Attention is currently required from: Paul Menzel.
Julius Werner has posted comments on this change. ( https://review.coreboot.org/c/coreboot/+/80254?usp=email )
Change subject: commonlib: Add assembly optimization for ipchksum() on arm64 ......................................................................
Patch Set 3:
(2 comments)
Commit Message:
https://review.coreboot.org/c/coreboot/+/80254/comment/541599d8_0ad72bee : PS2, Line 10: to take advantage of larger load : sizes and the add-with-carry instruction
Excuse my ignorance, but why can’t the compilers do that themselves?
It's very hard to write C code for this in the first place because the C language has no means to describe the carry that gets shifted out of the end of a data type. The best I can come up with is to check it afterwards like this ``` for (size_t i = 0; i < size; i++) { uint64_t new_sum = result + *data++; if (new_sum < result) new_sum++; result = new_sum; } ``` and interestingly the compiler does make something clever out of that on both x86 ``` 10: 48 03 04 d7 add (%rdi,%rdx,8),%rax 14: 48 83 d0 00 adc $0x0,%rax 18: 48 83 c2 01 add $0x1,%rdx 1c: 48 39 d6 cmp %rdx,%rsi 1f: 75 ef jne 10 <sum+0x10> (File Offset: 0x50) ``` and Arm ``` 8: f8637804 ldr x4, [x0, x3, lsl #3] c: 91000463 add x3, x3, #0x1 10: ab040042 adds x2, x2, x4 14: 9a823442 cinc x2, x2, cs // cs = hs, nlast 18: eb03003f cmp x1, x3 1c: 54ffff61 b.ne 8 <sum+0x8> (File Offset: 0x48) // b.any ``` but it's not really as clever as my code. In general I found that for very tight loops when every instruction can make a significant performance difference, GCC still doesn't really get as good as handcrafted assembly. (Also, when writing code that so explicitly tries to bait a specific instruction, one could argue that just writing the assembly directly is actually more readable.)
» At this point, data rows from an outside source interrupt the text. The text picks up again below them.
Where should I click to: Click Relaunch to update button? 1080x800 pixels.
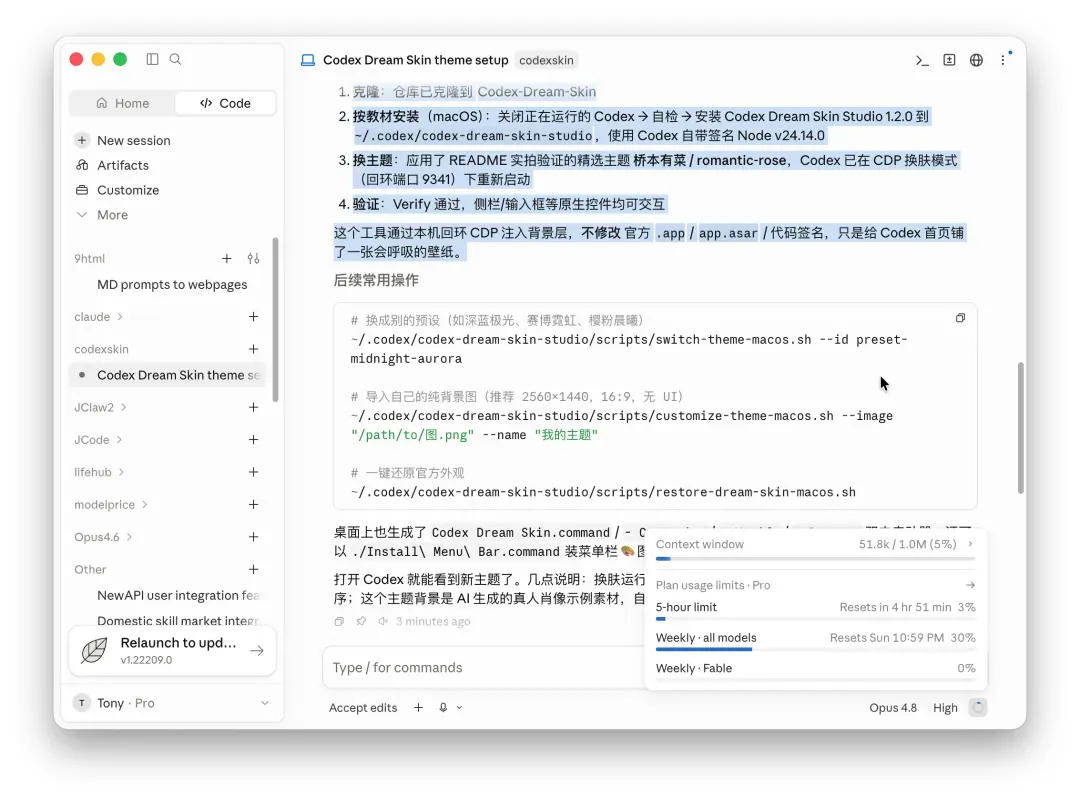[172, 650]
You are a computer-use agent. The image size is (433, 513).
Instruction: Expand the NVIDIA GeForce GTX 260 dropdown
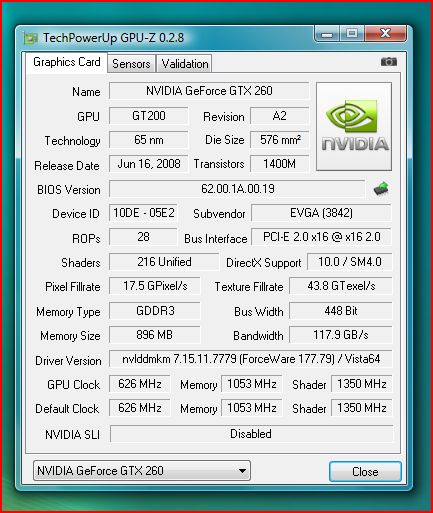pos(142,470)
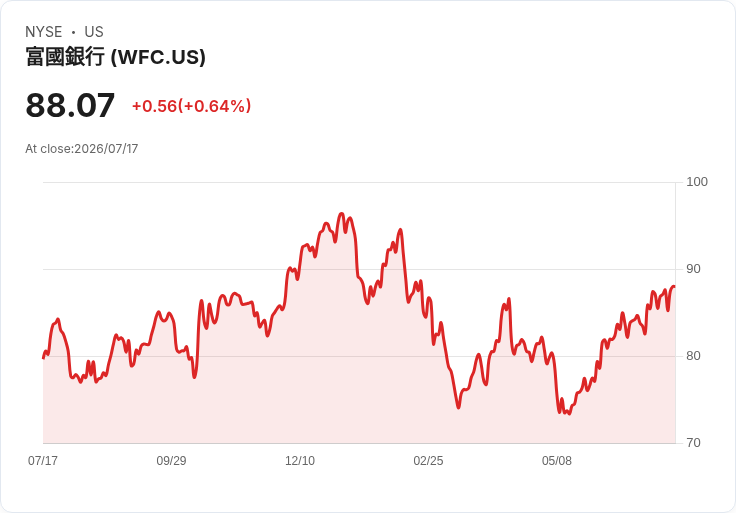The width and height of the screenshot is (736, 513).
Task: Click the NYSE exchange label
Action: [x=44, y=32]
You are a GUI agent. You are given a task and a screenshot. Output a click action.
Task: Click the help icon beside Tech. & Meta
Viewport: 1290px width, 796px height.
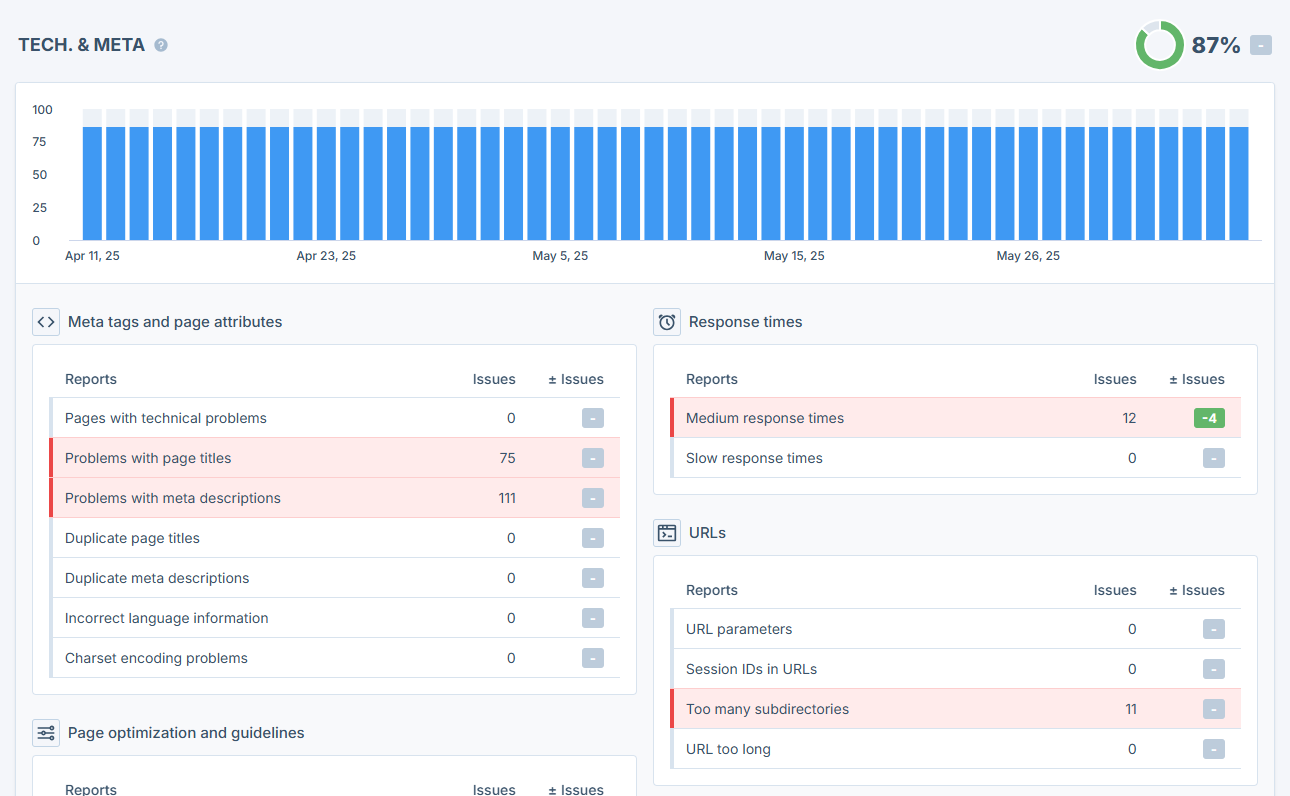pos(161,45)
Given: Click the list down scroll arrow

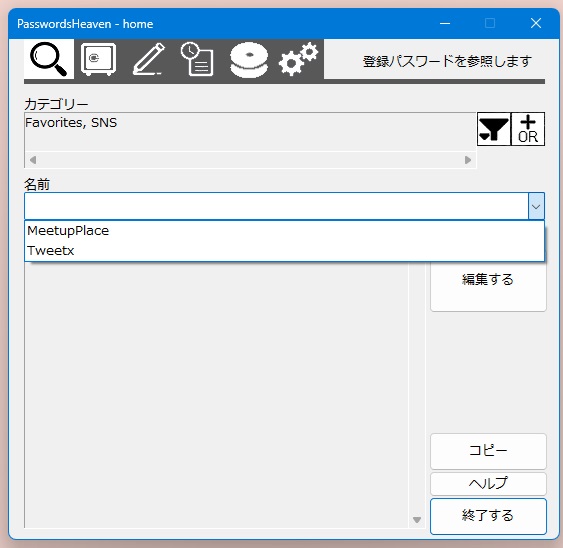Looking at the screenshot, I should pos(417,520).
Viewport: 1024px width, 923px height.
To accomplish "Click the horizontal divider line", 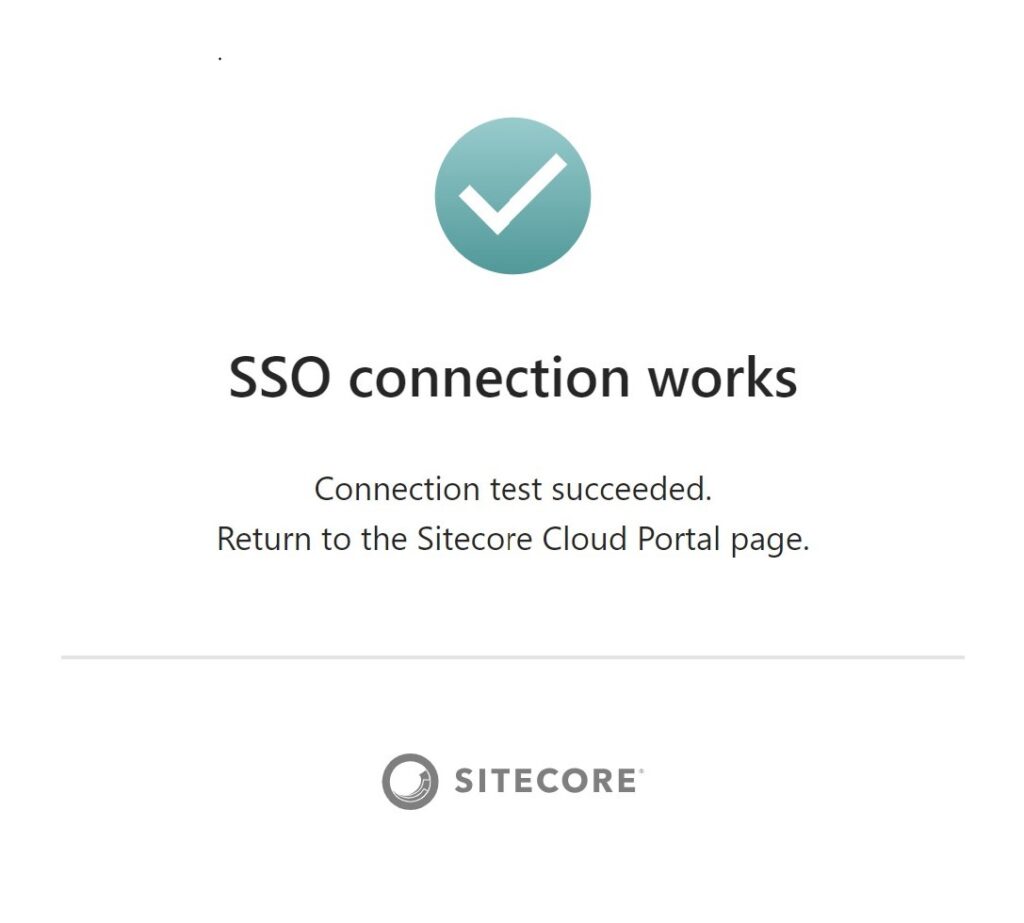I will click(x=513, y=657).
https://review.coreboot.org/c/coreboot/+/80254/comment/f6d7ec59_1c24940a : PS2, Line 12: by more than 20x
Thank you for documenting this. […]
They're not really worth mentioning (a couple of microseconds) because the coreboot tables that get checksummed by this are pretty small (at least on the platform I tested). I did this mostly for fun tbh, not for serious gain. I think some other platforms are also using that checksum for other things so it might help them a bit more (we used to use it for MRC cache where the impact was actually significant, but now that was replaced with xxhash already).